> [Stated task] Reproduce the material beginning at the line that contains "Where should I click to: Click" and ending after the line that contains "Action: [x=59, y=197]", keeping the requests as they stand. Lower every coordinate in the answers by 99.

> [Supplied entries]
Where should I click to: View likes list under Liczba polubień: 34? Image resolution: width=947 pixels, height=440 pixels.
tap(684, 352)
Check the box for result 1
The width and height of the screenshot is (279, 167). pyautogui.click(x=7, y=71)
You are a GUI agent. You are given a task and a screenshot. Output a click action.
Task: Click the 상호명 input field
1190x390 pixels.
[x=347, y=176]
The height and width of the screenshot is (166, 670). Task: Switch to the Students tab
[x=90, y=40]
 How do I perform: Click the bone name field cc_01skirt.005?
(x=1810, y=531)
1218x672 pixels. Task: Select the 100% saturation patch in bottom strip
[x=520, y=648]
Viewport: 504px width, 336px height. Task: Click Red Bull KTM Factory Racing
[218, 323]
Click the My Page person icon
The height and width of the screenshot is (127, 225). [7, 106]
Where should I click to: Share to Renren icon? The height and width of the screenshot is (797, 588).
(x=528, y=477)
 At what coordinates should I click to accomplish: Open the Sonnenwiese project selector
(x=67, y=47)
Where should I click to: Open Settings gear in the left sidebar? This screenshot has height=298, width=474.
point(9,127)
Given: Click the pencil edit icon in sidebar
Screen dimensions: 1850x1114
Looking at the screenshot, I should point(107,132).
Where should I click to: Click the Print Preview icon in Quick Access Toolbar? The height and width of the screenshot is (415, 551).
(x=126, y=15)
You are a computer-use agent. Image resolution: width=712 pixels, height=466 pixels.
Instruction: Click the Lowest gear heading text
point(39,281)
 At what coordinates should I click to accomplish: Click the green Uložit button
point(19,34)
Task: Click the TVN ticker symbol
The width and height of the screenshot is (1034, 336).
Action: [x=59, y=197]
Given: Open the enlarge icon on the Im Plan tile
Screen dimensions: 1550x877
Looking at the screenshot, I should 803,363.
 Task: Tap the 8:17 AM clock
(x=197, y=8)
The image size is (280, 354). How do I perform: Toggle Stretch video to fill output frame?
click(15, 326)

> [Correct output]
Where should I click to: Click the Print Preview icon in Quick Access Toolbar? The height and width of the screenshot is (415, 551).
(x=27, y=-84)
You are a computer-use agent. Image resolution: width=712 pixels, height=466 pixels.
Instruction: Click the Lowest gear heading text
point(-60,182)
 At what coordinates should I click to accomplish: Click the green Uložit button
point(-80,-65)
Task: Click the TVN ticker symbol
The width and height of the screenshot is (1034, 336).
Action: [x=-40, y=98]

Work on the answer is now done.